Please reproduce all the records exactly while leaving out their pictures.
*** Block opens ***
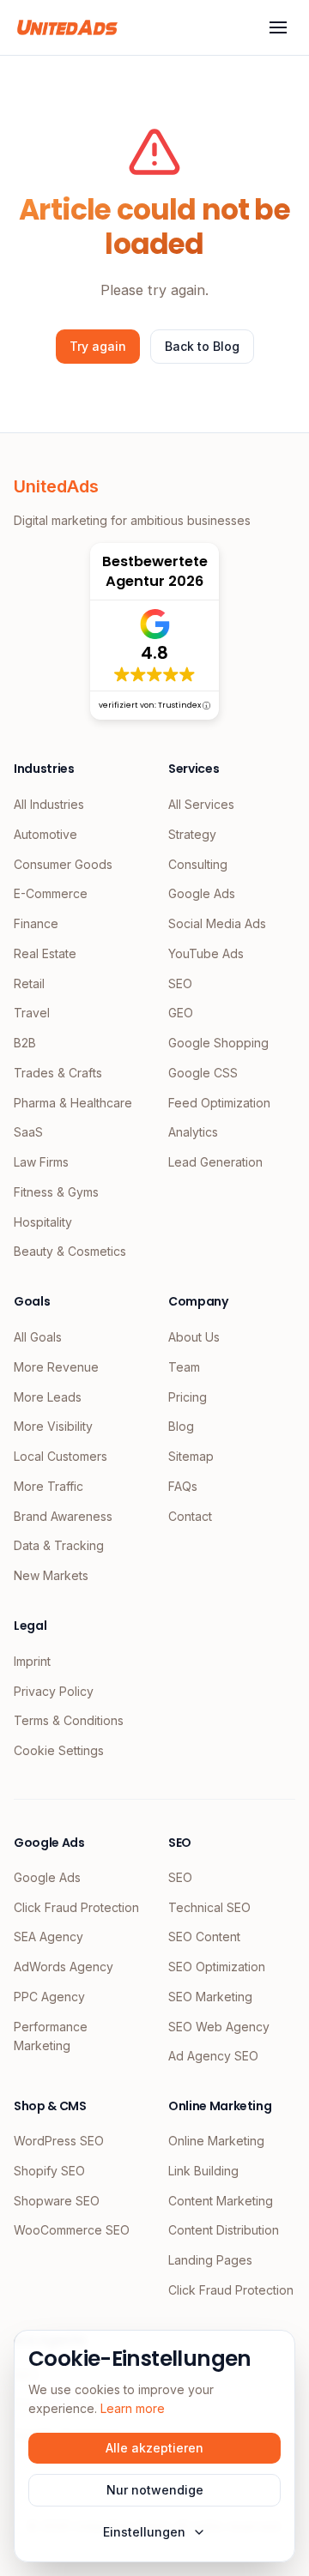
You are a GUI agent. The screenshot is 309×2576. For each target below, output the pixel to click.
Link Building (203, 2170)
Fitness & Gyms (56, 1192)
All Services (201, 804)
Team (184, 1367)
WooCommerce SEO (72, 2230)
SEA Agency (48, 1936)
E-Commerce (51, 893)
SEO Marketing (210, 1996)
*** Block closes ***
* **WRITTEN REPLY**
You are a GUI agent. The screenshot is 309×2576. For each target below, output the pixel to click.
Link Building (203, 2170)
Fitness & Gyms (56, 1192)
All Services (201, 804)
Team (184, 1367)
WooCommerce SEO (72, 2230)
SEA Agency (48, 1936)
E-Commerce (51, 893)
SEO Marketing (210, 1996)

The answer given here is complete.